Please repeat exactly the lines from the one containing "Given: Click arrow" through the last line of the records, both included, and nothing else, leaving out any pictures.
*** Data extract Section Begins ***
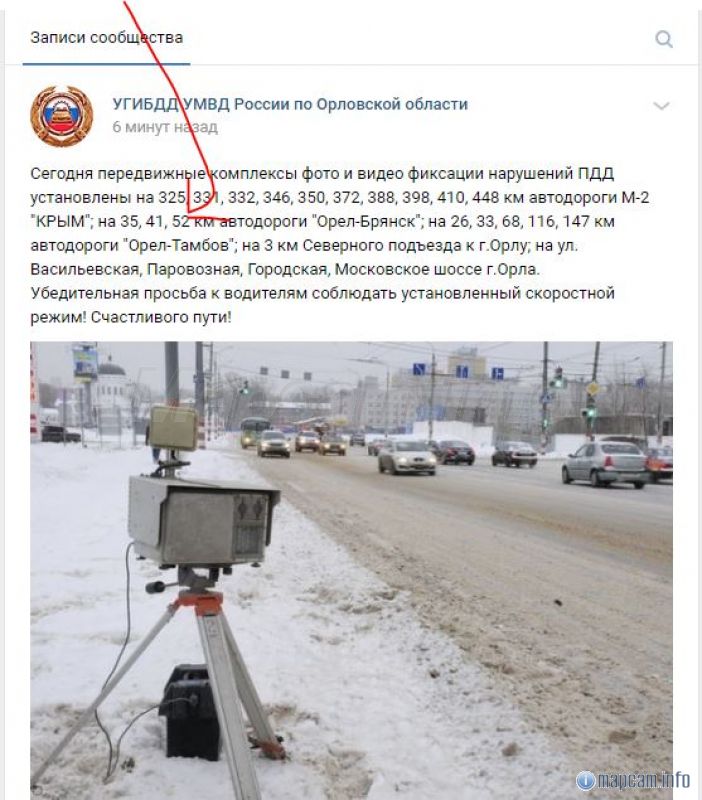Expand the post actions chevron menu
Image resolution: width=702 pixels, height=800 pixels.
pyautogui.click(x=661, y=106)
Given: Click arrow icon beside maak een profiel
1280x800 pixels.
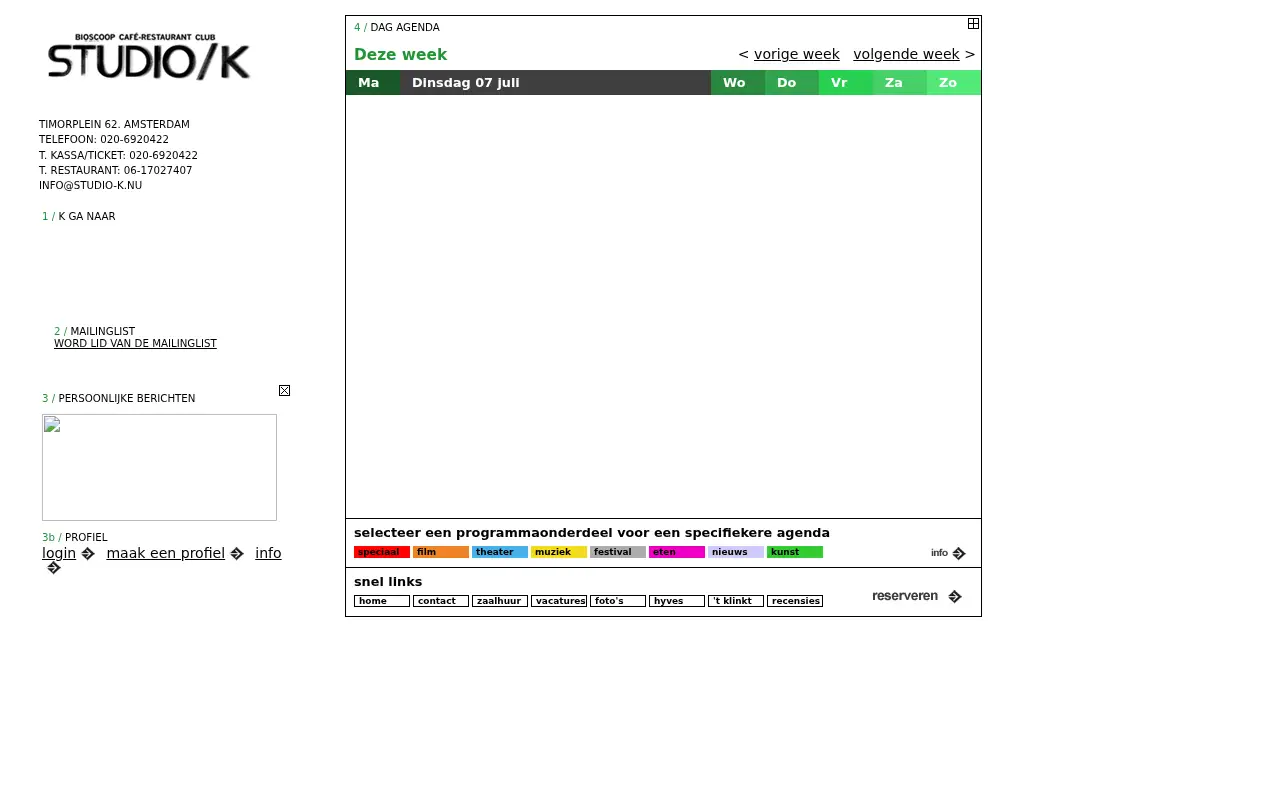Looking at the screenshot, I should [x=237, y=553].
*** Data extract Section Ends ***
> [Response area]:
Given: Click arrow icon beside maak een profiel
1280x800 pixels.
Looking at the screenshot, I should [x=237, y=553].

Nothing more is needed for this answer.